The term is an attempt to provide specificity with respect to contents, while avoiding allusion to any particular interpretative tradition or theological school of thought. It is widely used in academic writing and interfaith discussion in relatively neutral contexts meant to include dialogue among all religious traditions, but not widely in the inner discourse of the religions which use its text.
Many scholars advocate use of the term Hebrew Bible when discussing these books in academic writing, as a neutral substitute to terms with religious connotations (e.g., the non-neutral term "old testament"). The Society of Biblical Literature's Handbook of Style, which is the standard for major academic journals like Harvard Theological Review and conservative Protestant journals like Bibliotheca Sacra and Westminster Theological Journal, suggests that authors "be aware of the connotations of alternative expressions such as ... Hebrew Bible [and] Old Testament" without prescribing the use of either.
Additional difficulties include: In terms of theology, Christianity has struggled with the relationship between "old" and "new" testaments from its very beginnings. Modern Christian formulations of this tension, sometimes building upon ancient and medieval ideas, include supersessionism, covenant theology, dispensationalism, and dual covenant theology. However, all of these formulations, except some forms of dual-covenant theology, are objectionable to mainstream Judaism and to many Jewish scholars and writers, for whom there is one eternal covenant between God and Israel, and who therefore reject the very term "Old Testament."

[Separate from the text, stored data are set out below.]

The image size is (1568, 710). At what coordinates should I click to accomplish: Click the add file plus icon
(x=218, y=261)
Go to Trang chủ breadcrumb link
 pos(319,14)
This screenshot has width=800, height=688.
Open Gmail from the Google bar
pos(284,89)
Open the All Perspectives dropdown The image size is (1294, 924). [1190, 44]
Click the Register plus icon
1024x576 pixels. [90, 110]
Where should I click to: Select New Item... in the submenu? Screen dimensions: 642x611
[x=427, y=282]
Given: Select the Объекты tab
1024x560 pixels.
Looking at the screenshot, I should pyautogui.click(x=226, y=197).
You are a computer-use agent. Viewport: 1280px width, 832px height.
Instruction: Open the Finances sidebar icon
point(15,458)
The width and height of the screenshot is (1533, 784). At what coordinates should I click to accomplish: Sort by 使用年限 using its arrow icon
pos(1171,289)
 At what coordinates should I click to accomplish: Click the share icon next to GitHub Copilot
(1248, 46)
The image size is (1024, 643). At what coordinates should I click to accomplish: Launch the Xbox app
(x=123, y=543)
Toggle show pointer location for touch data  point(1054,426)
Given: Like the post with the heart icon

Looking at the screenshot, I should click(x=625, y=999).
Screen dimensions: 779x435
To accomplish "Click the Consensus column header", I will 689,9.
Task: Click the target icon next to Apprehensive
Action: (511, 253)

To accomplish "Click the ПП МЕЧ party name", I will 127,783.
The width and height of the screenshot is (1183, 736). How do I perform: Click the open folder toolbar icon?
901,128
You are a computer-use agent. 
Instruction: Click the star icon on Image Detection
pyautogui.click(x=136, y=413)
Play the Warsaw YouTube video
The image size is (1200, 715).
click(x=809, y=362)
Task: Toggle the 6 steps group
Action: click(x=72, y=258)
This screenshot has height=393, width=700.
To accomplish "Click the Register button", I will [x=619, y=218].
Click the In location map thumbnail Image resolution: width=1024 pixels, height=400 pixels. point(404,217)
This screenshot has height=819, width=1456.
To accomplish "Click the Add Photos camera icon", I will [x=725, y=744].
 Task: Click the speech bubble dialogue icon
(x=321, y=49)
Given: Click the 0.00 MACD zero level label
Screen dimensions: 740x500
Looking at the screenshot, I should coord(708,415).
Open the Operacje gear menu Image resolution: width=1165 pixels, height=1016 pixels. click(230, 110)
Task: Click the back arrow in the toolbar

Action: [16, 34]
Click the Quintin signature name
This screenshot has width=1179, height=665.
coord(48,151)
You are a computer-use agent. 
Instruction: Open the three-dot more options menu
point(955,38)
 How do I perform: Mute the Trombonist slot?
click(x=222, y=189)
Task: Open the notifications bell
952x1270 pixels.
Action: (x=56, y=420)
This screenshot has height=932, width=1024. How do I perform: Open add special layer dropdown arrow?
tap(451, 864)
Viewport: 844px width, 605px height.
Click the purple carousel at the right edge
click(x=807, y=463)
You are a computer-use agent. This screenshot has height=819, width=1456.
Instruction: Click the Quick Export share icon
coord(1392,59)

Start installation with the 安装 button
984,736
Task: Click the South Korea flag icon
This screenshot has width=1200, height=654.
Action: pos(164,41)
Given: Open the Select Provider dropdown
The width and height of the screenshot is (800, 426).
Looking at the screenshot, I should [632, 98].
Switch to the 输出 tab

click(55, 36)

Hebrew in the term Hebrew Bible refers to the original language of the books, but it may also be taken as referring to the Jews of the Second Temple era and the Diaspora, and their descendants, who preserved the transmission of the Masoretic Text up to the present day. The Hebrew Bible includes some small portions in Aramaic (mostly in the books of Daniel and Ezra), which are nonetheless written and printed in the Hebrew alphabet and script, which is the same as Aramaic square-script.
Some Qumran Hebrew biblical manuscripts are written using the Paleo-Hebrew alphabet of the classical era of Solomon's Temple. The famous examples of the Paleo-Hebrew alphabet are the Siloam inscription (8th century BCE), the Lachish ostraca (6th century BCE), and the Bar Kokhba coin shown above (circa 132 CE).